AVOCA, Pa. -- America is marking a rather infamous anniversary on Wednesday: 16 years since the start of our war in Iraq.
Although the war ended in 2011, it still has a lasting impact on people here in northeastern and central Pennsylvania.
Newswatch 16 spoke to one veteran in Avoca who said his time in the Iraq War changed him for the better, but he realizes that is not the case for everyone.
Andrew Depew was just 18 years old when he enlisted in the Marines. He comes from a military family, but when he was deployed at age 21 to Iraq, he was nervous.
“Well, my thoughts when I first was leaving and going into the military was sheer fear. I mean, I remember my father saying to me, ‘Well you know, four years of your life is the same thing as what you just did in high school,’” Sgt.

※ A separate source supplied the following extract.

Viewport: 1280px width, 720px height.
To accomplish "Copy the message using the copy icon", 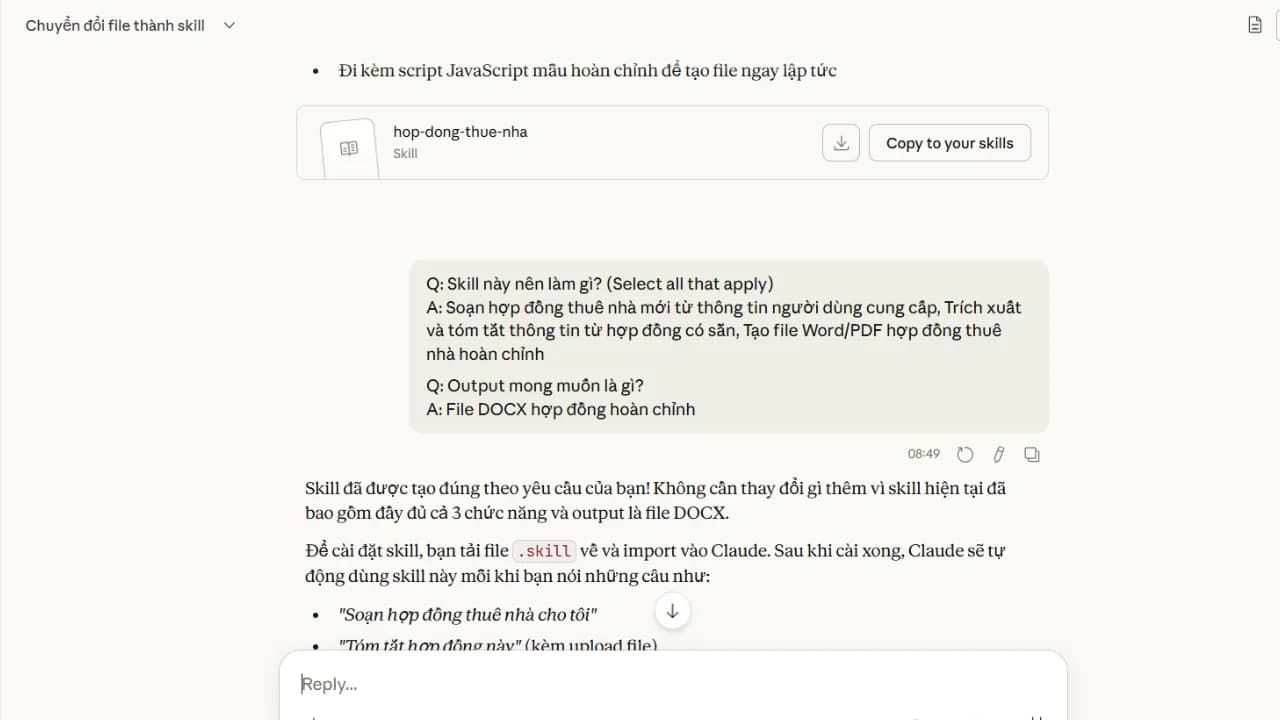I will click(1032, 454).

Depew said.
He spent nearly a year in Iraq. He still carries lessons from his time there with him to this day.
“There is not a day that goes by where I don't think about the Marines and especially the Marines that I was with over there.”
While he reflects on his time in the war positively, he said it was difficult for some veterans to find a job once they're home.
“You came home from Vietnam or even Desert Storm, there were a lot of, 'I could go to this factory and have a good career and support a family.' Now, there's really not much to offer. You just start getting down on yourself,” Depew said.
Many members of the military left Iraq with crippling PTSD. Several reports indicate suicide rates among Iraq War vets are unusually high.
Depew said it was a brutal conflict to see on the ground.
“There was some vicious, vicious combat. The Marines went from house to house in Fallujah and fought from house to house to gain control of that city,” Depew said.
Through it all, Depew kept a positive attitude and he said that made all the difference.
The VA Medical Center near Wilkes-Barre has several programs designed to help veterans with PTSD.